Communiqué de presse du Centre d'Information et de Conseil des Nouvelles Spiritualités (CICNS)

Le thème des « sectes » autoriserait-il des aménagements confortables de la loi ?   

Montpezat de Quercy - 09/12/2007 - 19h00 (CICNS) - La loi du 20 juillet 1991, en rendant publiques les auditions des commissions parlementaires, visait à assurer la transparence de l'action publique, donnant ainsi aux citoyens un droit de regard sur le travail de leurs représentants élus. Qui dit droit de regard dit également droit de contredire et de dénoncer la diffamation, l'injure et l'outrage. Le citoyen peut alors se tourner vers le pouvoir judiciaire si un délit est commis dans le cadre d'une commission parlementaire.

Mais cette séparation des pouvoirs peut s'avérer gênante.

Certaines déclarations de personnes ayant témoigné devant la dernière commission d'enquête parlementaire sur les sectes et les mineurs ont donné lieu à des plaintes en diffamation. Ces conséquences inconfortables ont conduit à une proposition de loi, présentée le 5 novembre par Bernard Accoyer (UMP), qui accorderait aux témoins entendus par les commissions d'enquêtes parlementaires " une immunité partielle ayant valeur législative, puisqu'identique à celle que l'article 41 de la loi du 29 juillet 1881 relative à la liberté de la presse attribue aux personnes appelées à témoigner devant les tribunaux. ". Elle comprend un article unique, qui pourrait " prendre la forme d'un alinéa nouveau inséré dans l'article 6 (…) de l'ordonnance du 17 novembre 1958 " : " Ne donneront lieu à aucune action en diffamation, injure ou outrage, ni les propos tenus ou les écrits produits par la personne tenue de déposer devant une commission d'enquête, ni le compte-rendu des séances publiques de ces commissions fait de bonne foi. "

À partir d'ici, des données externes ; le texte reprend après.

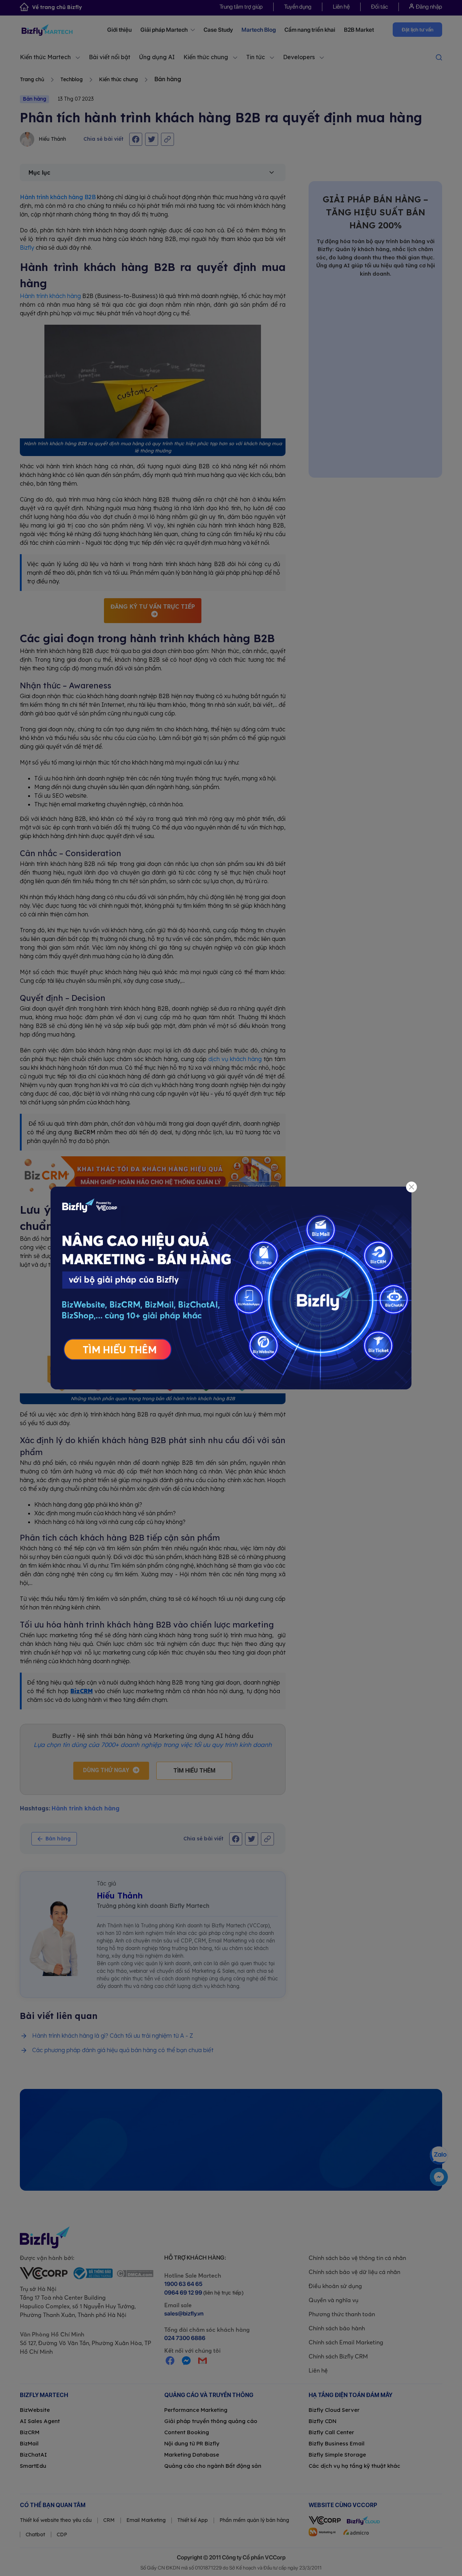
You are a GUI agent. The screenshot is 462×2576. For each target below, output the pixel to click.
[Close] (411, 1186)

En souhaitant donner aux commissions d'enquêtes le statut d'un tribunal, cette proposition de loi n'est pas sans rappeler une réflexion de Catherine Picard, présidente de l'UNADFI : " Autre problème majeur : les juges demandent toujours des preuves de ce qui est rapporté, dénoncé. C'est normal, évidemment. Même en possédant les manuels des dirigeants et les cours dispensés aux adeptes, on a du mal, parfois, à apporter des preuves de ce que nous dénonçons. D'où la nécessité pour nous de former des experts, des scientifiques aptes à nous épauler dans diverses procédures. " (Ouest France, lundi 19 novembre 2007)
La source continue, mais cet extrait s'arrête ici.